Anthems, Dancing, and Gritos: Divisions I and II Celebrate Mexican Independence Day
By Division I Media & Journalism reporter Kory
On Thursday, September 15th, Spanish classes from Divisions 1 and 2 were invited to the official Mexican Independence Day Celebration in downtown Boston. The entire ceremony started with a person standing at a podium who thanked all the people who made the celebration possible. After all the names were said, the American National Anthem started to play, and a woman started to sing. Everyone stood up with respect and listened. Only seconds after the National Anthem had stopped, the Mexican National anthem began to play. When the national anthem stopped, a few people stood up and gave short speeches about how it was important to celebrate the Mexican Independence Day. And then came the dancers.
The men were dressed in dark blue pants and jackets. They also wore sombreros, which they used in the dance. As soon as the dance started, mariachi music began to play. The women joined in after a while. They were wearing white dresses with a strand of color across the waist. As the women danced, they moved the bottom of their dresses in a spiral motion, which made them look like ripples in water. A group of people dressed as old men also performed. They were hunched while wearing white masks with colorful shapes and stripes all over them. Their routine was very complicated and when they were finally done, the old men ended up lying on the ground.

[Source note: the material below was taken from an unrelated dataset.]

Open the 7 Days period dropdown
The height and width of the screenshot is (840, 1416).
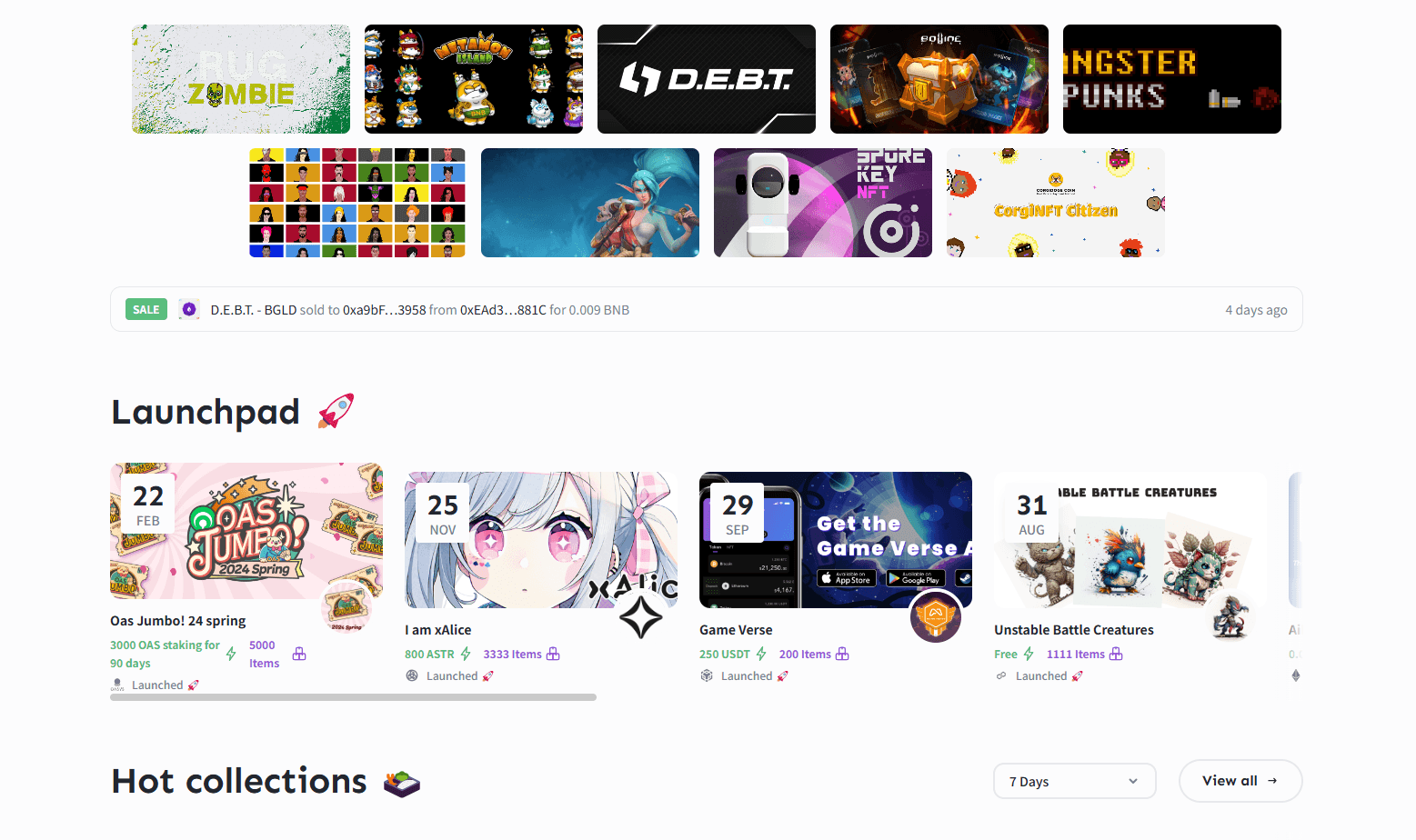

During the performances, every once in awhile someone would do a grito. This was something we had learned in Spanish class. It was a sort of special yell that expresses excitement in Mexican culture. Besides the music and dance, there was a coloring competition for all of the students. The goal was to create an image of the represents how you think of Mexico. I partnered up with my classmate Scarlett, and we drew various foods from Mexico with the Mexican flag in the background. At the end I felt very proud of myself and the drawing.
This trip connected to me on a very deep level because my heritage is Mexican. I learned many new things about the culture and I am proud to be a part of it.